[Items listed in a dataset]
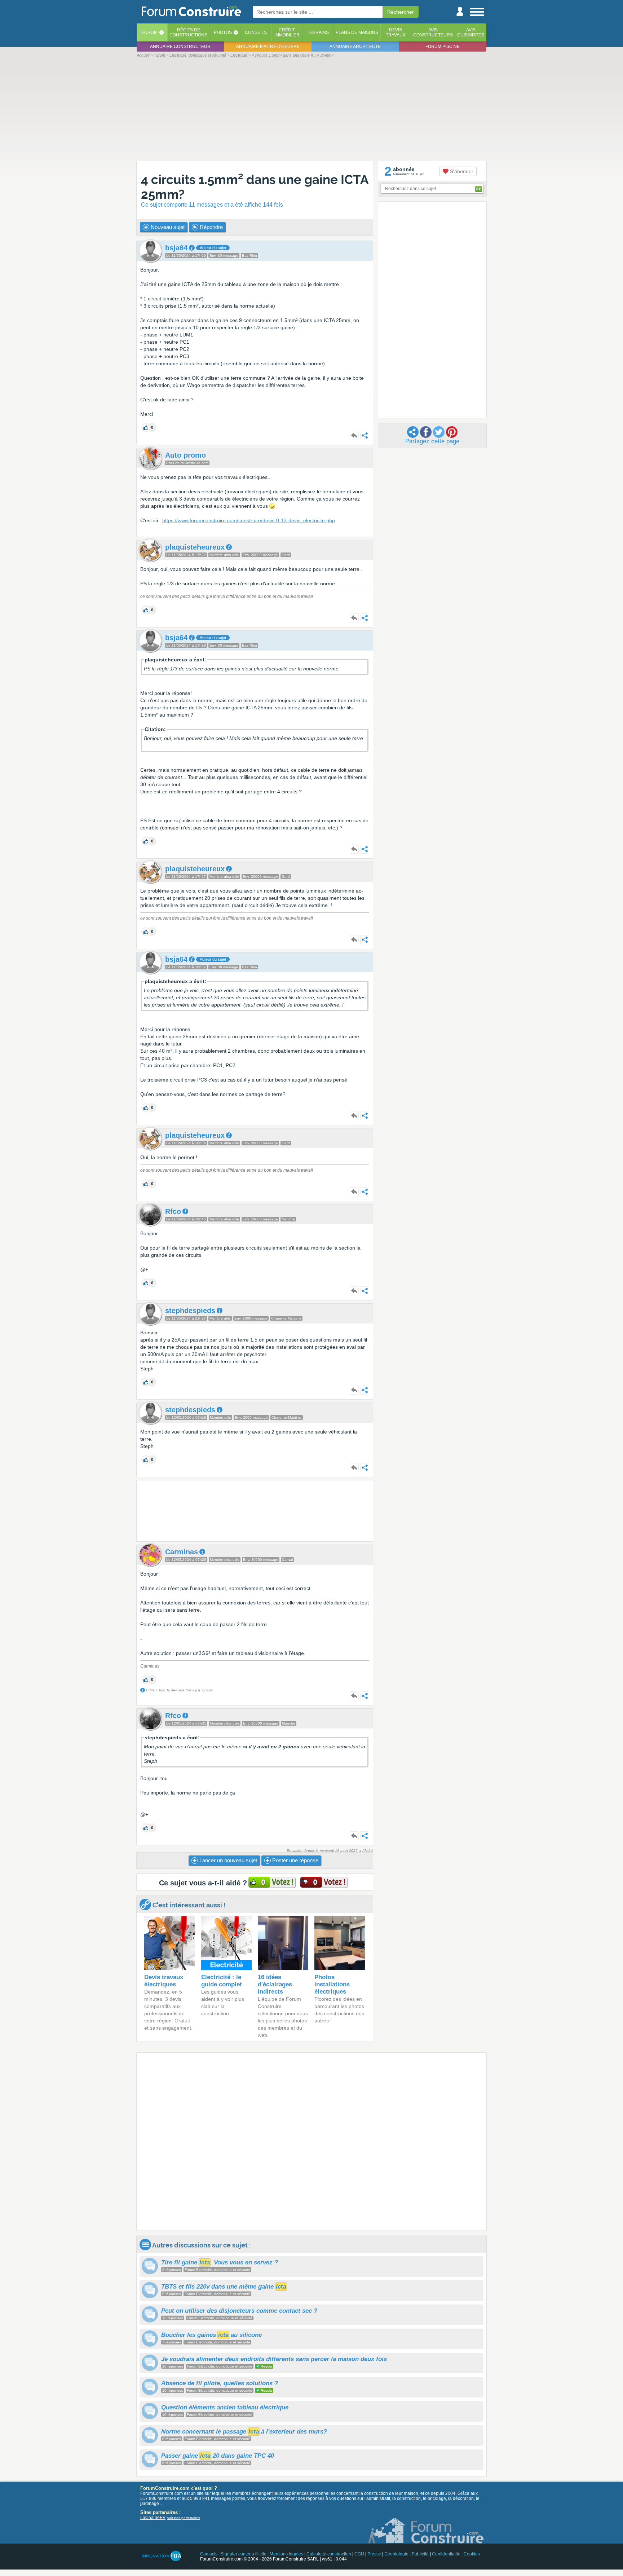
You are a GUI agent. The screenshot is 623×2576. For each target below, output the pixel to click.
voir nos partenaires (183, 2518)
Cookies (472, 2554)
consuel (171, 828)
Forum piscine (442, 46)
--
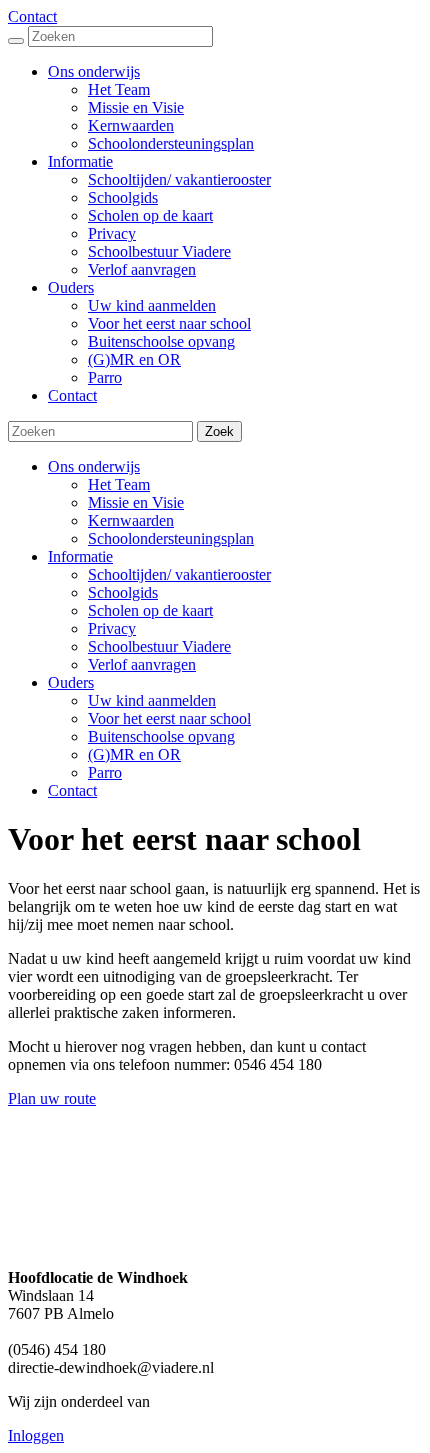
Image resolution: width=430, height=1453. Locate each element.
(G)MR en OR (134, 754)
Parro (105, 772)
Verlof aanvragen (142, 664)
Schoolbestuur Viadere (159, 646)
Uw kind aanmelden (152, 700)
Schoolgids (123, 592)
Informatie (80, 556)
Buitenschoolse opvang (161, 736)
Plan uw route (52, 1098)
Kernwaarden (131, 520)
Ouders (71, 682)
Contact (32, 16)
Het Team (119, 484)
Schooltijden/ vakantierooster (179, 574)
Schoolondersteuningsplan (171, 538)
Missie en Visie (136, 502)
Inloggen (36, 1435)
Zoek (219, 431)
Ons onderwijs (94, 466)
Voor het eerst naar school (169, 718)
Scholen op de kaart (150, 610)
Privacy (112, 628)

### Problem statement
Only the lines above from the one with "Missie en Visie (136, 502)" up to and including the one with "Privacy (112, 628)" should be repeated, exactly as written.

### Your solution
Missie en Visie (136, 502)
Inloggen (36, 1435)
Zoek (219, 431)
Ons onderwijs (94, 466)
Voor het eerst naar school (169, 718)
Scholen op de kaart (150, 610)
Privacy (112, 628)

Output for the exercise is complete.